I vertici dell'Asst Lariana durante il saluto di Marco Onofri

«Siamo stati definiti una realtà emergente, ora possiamo emergere»

Lunedì 31 dicembre sarà l’ultimo giorno di lavoro in Asst Lariana per il direttore generale Marco Onofri.
Ieri così, Onofri, ha tracciato un bilancio dell’attività svolta durante il periodo del suo doppio mandato. Dopo otto anni alla guida dell’Azienda e dopo aver traghettato il Sant’Anna verso il nuovo assetto previsto dalla riforma regionale, il direttore si è detto soddisfatto del lavoro svolto e dei risultati finora ottenuti.

Ha ricordato la “pagella” con i voti dati dalla Regione nel 2015, con il punteggio di 100/100 per gli obiettivi raggiunti grazie all’impegno di tutti.
«La Lariana è stata definita una realtà emergente – ha detto – È un’azienda solida che potrà essere ulteriormente sviluppata nel prossimo futuro».

Onofri ha sottolineato il ruolo strategico dell’ospedale Sant’Anna, dove otto anni fa è stato introdotto il sistema di intensità di cure e complessità assistenziale, l’impegno per la realizzazione della Cittadella Sanitaria, il potenziamento dei presidi di Cantù e Mariano, la collaborazione con l’Università dell’Insubria, di cui l’azienda a gennaio è diventata polo ospedaliero, oltre che il ruolo giocato per il San Martino, in particolare per il progetto di Bosco Urbano.

Tra gli altri temi toccati anche quello della sicurezza e della prevenzione della violenza contro gli operatori. Onofri ha anche sottolineato i positivi risultati ottenuti nella presa in carico dei pazienti cronici. In questo settore, infatti, l’Asst Lariana è prima in Lombardia.

Dal 1° gennaio nell’Asst Lariana entrerà anche l’ospedale di Menaggio, in passato già parte Sant’Anna e i servizi sanitari e socio sanitario del Medio Lario.
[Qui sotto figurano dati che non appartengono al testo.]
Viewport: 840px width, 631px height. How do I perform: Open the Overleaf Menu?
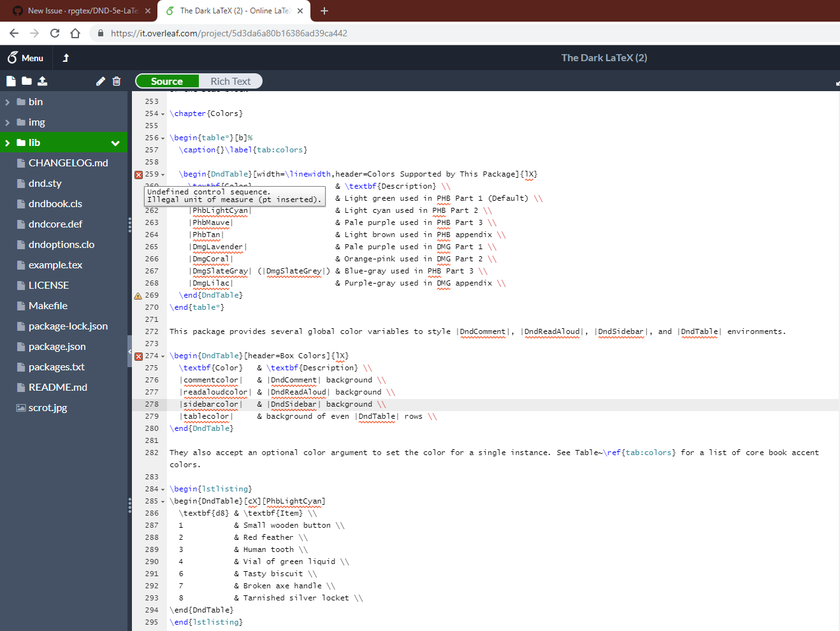click(x=25, y=57)
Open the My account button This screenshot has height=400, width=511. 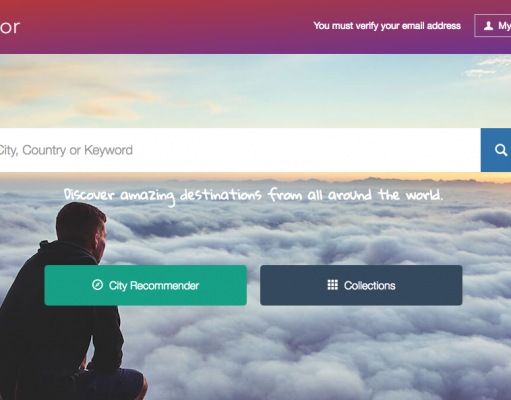(493, 26)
Onofri ha evidenziato come le due Asst insieme alle due Ats coinvolte stiano già lavorando da tempo per agevolare questo passaggio.
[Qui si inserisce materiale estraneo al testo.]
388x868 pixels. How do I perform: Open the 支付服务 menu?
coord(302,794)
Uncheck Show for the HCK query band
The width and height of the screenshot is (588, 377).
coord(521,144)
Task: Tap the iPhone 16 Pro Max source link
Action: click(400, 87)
«Posso dire di essere stato tra i protagonisti, con altri direttori generali lombardi, del passaggio della riforma sanitaria – ha detto Onofri a Etv – La riforma penso porterà benefici a tutti i lombardi, anche fuori dagli ospedali. Avranno percorsi prestabiliti e non saranno lasciati mai soli. Poi – ha aggiunto – c’è anche il discorso dell’arrivo a Como dell’Università. Se parliamo di stimoli, questo sicuramente è uno in più».

Riguardo la presa in carico dei malati cronici, l’Asst lariana si distingue in Lombardia per volumi e per personalizzazione del modello adottato. Certo, negli anni non sono mancate difficoltà, in primis la questione sicurezza dopo le numerose aggressioni in ospedale.
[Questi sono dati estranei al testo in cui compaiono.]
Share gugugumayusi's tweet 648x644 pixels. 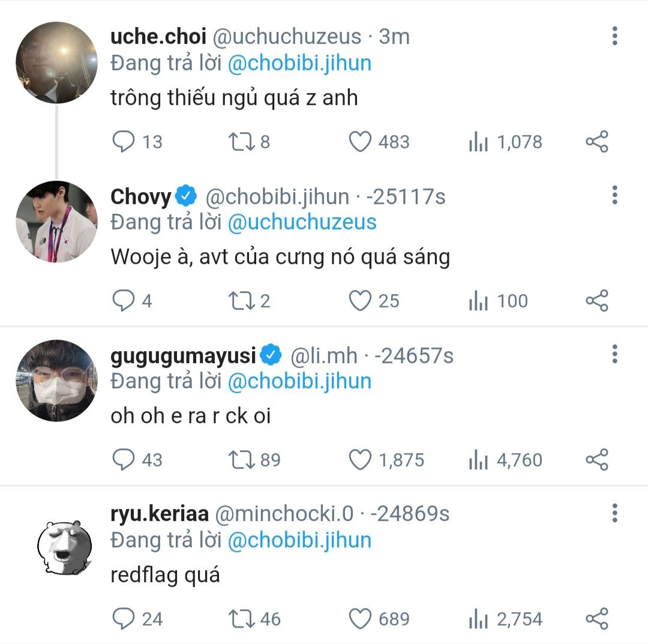coord(596,460)
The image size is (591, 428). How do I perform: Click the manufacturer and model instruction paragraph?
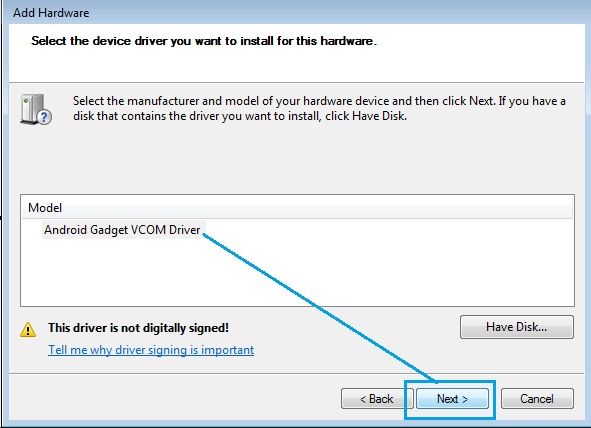[x=319, y=109]
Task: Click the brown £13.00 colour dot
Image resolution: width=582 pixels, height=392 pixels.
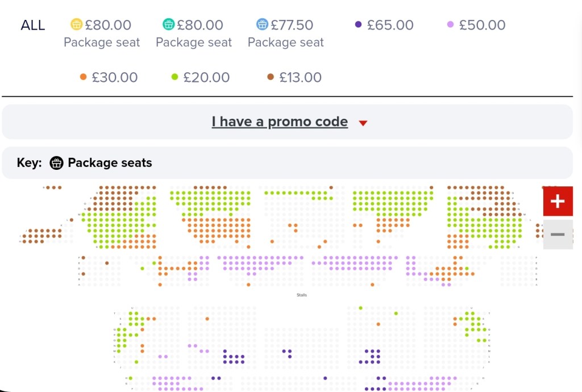Action: tap(271, 77)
Per far fronte all’emergenza, sono state formate delle persone che affiancano gli operatori sanitari in servizio in aiuto dell’utenza sia nel Pronto soccorso di Cantù e di San Fermo.

«Su questo tema i primi dati sono buoni – ha detto Onofri – Si tratta però di un’attività iniziata solo da qualche settimana. Credo che aiutare le persone a non innervosirsi e a meglio sopportare il disagio di essere in ospedale sia fondamentale. Chi arriva al pronto soccorso – ha aggiunto – non sta bene, deve chiedere aiuto e deve attendere per questo aiuto. Porter aiutare le persone in questa fase critica, con un’azione di supporto è fondamentale».
L’ultima battuta di Onofri è per il suo successore, Fabio Banfi.

«Siamo stati definiti una realtà emergente nella sanità lombarda – ha detto Onofri – speriamo che nel giro di poco tempo, con il mandato di Banfi, diventeremo una realtà emersa».